Sir James recorded the events for posterity, publishing it in his book, Narrative of a Voyage of Observation among the Colonies of Western Africa, in the Flag-Ship Thalia; and of a Campaign in Kaffir-Land, on the Staff of the Commander-in-Chief in 1835, Volume 2 (London, 1837).

[28th May 1835]

"The expedition consisted of six hundred men, as the T'Slambies were said to be collected in force. We left the head-quarter camp on the 28th of May; and at Mount Coke we saw traces of a large and recent bivouack; plenty of spoor of men and horses; the remains of slaughtered cattle; and fires still burning. We passed rapidly with the cavalry along the ridge between the Buffalo and Chalumna rivers in pursuit.

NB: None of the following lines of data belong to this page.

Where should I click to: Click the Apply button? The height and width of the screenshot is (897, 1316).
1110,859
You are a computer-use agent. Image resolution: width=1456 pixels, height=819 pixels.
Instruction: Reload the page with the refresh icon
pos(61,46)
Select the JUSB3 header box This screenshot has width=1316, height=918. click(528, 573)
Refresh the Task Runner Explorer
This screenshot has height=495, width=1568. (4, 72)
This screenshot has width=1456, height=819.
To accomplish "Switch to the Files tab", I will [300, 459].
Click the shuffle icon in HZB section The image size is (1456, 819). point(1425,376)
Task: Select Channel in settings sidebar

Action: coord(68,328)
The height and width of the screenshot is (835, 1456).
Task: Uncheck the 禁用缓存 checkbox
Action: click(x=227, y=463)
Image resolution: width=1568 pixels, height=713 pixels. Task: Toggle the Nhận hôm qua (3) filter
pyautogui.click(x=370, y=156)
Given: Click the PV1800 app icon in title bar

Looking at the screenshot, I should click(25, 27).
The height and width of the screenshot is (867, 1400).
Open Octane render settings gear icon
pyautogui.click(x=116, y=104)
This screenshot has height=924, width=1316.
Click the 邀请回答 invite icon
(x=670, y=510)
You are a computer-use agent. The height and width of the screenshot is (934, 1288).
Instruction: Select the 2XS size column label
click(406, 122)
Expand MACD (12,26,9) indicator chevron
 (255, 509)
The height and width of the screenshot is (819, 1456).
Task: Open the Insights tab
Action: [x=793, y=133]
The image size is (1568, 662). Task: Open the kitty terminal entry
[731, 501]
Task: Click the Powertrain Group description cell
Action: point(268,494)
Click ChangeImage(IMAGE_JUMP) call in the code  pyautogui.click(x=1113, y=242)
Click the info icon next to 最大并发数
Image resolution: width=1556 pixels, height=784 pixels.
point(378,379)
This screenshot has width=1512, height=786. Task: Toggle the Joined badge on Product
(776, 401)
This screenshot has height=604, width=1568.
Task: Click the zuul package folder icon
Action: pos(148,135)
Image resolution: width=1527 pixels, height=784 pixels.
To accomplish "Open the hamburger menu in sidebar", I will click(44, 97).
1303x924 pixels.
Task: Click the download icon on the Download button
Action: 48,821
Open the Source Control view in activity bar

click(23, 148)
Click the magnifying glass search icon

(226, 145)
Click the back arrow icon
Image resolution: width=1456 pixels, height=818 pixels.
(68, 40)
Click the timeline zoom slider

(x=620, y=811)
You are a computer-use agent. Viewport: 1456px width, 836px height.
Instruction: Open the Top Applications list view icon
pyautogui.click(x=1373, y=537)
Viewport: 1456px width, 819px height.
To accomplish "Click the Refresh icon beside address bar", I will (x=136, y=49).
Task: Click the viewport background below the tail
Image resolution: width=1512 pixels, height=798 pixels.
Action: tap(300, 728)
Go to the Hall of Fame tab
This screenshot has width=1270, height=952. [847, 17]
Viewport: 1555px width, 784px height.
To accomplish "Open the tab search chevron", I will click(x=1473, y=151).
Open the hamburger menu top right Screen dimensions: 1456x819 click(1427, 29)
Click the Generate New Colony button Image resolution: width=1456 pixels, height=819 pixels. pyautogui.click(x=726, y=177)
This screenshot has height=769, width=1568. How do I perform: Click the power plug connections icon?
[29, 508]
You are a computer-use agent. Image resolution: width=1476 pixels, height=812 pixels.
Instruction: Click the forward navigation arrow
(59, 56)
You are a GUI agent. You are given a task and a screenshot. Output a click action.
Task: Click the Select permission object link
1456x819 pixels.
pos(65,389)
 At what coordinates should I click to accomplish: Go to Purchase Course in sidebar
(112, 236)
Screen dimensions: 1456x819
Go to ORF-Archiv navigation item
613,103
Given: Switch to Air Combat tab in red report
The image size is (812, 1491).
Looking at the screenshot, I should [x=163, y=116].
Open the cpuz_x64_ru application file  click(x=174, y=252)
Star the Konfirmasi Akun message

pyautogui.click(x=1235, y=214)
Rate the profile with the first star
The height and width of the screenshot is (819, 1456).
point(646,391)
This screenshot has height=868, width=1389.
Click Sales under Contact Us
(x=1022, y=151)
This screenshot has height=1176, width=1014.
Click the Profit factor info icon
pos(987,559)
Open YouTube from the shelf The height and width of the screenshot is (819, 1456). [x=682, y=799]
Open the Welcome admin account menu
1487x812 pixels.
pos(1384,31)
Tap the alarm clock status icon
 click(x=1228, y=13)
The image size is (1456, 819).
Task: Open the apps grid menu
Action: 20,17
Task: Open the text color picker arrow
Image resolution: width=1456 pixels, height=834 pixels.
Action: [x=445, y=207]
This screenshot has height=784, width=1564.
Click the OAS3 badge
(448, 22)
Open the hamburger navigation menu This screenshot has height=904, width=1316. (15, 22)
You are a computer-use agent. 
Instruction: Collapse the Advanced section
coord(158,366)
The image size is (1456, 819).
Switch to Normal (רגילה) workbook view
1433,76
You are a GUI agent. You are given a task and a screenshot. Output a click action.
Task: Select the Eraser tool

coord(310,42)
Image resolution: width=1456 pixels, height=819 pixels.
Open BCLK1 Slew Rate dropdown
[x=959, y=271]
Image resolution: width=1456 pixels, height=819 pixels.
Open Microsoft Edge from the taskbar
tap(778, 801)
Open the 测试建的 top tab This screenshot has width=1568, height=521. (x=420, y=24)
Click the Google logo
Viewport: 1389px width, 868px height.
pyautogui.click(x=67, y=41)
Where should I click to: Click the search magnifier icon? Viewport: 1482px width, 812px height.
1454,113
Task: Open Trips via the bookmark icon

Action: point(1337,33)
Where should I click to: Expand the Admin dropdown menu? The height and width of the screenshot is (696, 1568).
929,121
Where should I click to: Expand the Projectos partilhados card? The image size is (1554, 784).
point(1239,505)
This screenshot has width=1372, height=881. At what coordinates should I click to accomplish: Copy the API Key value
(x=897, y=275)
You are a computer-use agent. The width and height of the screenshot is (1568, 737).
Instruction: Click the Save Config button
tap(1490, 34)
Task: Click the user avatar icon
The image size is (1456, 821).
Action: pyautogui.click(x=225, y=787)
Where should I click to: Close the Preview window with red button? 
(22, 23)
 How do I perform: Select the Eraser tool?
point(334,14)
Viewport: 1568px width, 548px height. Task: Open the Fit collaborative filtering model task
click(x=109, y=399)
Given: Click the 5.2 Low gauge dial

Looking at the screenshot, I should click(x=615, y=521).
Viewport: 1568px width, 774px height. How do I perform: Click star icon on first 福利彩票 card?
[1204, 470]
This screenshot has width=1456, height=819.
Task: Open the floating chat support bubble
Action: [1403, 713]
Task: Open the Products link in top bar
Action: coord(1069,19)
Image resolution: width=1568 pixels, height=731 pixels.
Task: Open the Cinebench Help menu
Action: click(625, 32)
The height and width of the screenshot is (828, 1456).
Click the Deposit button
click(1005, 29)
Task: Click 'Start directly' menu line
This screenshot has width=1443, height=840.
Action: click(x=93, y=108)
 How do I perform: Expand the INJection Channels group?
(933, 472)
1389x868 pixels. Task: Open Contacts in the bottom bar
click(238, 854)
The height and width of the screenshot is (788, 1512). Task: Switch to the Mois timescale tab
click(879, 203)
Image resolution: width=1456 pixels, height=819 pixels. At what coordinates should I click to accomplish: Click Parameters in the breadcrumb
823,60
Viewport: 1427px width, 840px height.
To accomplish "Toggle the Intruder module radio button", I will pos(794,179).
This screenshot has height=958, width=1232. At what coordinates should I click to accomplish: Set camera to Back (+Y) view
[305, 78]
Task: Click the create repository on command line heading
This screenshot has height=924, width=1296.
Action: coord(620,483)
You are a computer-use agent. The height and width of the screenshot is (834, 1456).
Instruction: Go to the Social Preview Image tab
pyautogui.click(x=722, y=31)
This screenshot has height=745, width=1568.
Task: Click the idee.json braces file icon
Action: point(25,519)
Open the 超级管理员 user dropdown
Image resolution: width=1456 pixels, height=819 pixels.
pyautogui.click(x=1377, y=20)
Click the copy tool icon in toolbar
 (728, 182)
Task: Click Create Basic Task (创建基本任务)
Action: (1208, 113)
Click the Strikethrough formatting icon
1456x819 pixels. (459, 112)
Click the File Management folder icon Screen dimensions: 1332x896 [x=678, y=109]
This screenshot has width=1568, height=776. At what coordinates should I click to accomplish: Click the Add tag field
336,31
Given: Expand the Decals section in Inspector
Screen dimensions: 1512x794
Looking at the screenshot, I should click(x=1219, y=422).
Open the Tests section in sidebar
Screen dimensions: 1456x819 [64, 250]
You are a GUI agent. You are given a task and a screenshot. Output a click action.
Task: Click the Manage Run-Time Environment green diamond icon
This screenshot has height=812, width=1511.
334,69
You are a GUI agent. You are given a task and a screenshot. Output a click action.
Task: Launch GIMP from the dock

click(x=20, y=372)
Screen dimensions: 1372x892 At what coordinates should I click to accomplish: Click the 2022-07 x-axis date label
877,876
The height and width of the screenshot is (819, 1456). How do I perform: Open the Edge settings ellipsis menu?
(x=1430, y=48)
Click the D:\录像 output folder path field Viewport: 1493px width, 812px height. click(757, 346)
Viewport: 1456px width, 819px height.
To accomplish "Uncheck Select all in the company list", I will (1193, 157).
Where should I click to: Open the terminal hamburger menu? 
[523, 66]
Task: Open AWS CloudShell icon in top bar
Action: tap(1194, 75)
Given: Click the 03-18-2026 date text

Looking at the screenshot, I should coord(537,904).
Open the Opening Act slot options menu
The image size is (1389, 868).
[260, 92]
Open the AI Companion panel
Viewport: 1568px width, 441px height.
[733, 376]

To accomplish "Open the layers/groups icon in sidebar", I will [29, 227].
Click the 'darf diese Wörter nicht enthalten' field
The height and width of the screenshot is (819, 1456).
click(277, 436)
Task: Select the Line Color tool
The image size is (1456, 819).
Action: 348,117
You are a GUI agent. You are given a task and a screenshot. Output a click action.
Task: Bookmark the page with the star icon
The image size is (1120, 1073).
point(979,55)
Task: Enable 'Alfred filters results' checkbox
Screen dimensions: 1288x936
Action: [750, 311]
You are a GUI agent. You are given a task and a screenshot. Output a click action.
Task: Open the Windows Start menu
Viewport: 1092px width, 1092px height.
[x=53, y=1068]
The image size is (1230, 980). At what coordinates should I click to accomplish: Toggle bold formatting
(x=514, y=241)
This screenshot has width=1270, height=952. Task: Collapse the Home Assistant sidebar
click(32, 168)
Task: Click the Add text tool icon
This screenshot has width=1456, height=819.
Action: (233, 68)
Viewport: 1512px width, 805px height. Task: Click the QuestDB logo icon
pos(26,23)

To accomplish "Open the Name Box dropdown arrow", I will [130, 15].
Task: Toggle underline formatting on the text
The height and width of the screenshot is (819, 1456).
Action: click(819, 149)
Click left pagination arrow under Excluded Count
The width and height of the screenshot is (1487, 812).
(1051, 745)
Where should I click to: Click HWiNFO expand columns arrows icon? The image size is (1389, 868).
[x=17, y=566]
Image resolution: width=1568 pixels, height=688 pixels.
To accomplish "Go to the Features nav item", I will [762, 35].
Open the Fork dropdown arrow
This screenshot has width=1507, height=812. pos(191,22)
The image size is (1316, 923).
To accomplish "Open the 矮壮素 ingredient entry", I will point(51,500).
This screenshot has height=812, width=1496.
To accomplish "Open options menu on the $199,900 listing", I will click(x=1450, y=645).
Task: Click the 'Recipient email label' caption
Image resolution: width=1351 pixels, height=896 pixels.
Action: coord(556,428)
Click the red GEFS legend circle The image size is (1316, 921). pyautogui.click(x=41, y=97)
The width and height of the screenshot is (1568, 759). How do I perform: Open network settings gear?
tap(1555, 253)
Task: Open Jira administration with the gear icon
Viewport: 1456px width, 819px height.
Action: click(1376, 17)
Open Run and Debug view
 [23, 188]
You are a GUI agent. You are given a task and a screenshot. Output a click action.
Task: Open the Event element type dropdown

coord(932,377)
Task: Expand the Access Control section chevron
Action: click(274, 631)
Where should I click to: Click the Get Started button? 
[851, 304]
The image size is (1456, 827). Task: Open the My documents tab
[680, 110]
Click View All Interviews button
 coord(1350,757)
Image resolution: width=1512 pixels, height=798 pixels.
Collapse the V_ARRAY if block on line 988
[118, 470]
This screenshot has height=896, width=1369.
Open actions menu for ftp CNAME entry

At half-past four in the afternoon, the three rifles in advance suddenly dropped on the necks of their horses, wheeled round, and pointing with their carbines said, 'There they are.'

"Every firelock was out of its cover in a moment; and we galloped impetuously onwards to get within musquet range. We were just pulling up to endeavour to scatter the enemy with a volley; when one, out of a clump of horsemen, advanced towards us waving his hand; but it was some time before we recognised the well-known bush-ranger, Lieutenant Moultrie, 75th regiment, in his little blue bonnet, and dusty and torn garments."

[29th May 1835]

"After a severe and wet day's work of thirty-six or forty miles, we bivouacked near the mouth of the Buffalo among Kaffir gardens. Next morning, [men] and cattle were found among the strange sand hills by the sea shore; but by swimming the kine [=cattle] over a creek, they got them clear off. We galloped to the mouth of the Buffalo; and within it found a flat of sand, on which was much spoor of hippopotami, and the river running deep and full under the steep right bank. Upwards it opens out into a fine lake, and is quite unfordable for four miles, to the junction of the fresh and salt water. With beacons on the sand hills at the mouth, the Buffalo promises to be a good port for the new province.

"There are three lines of moderate surf along shore, and an amazing quantity of drift wood on the beach. Many of the boers had never seen the sea before, and were much delighted and surprised; as, indeed, we all were, with the amazing beauty and promise of this part of the new province."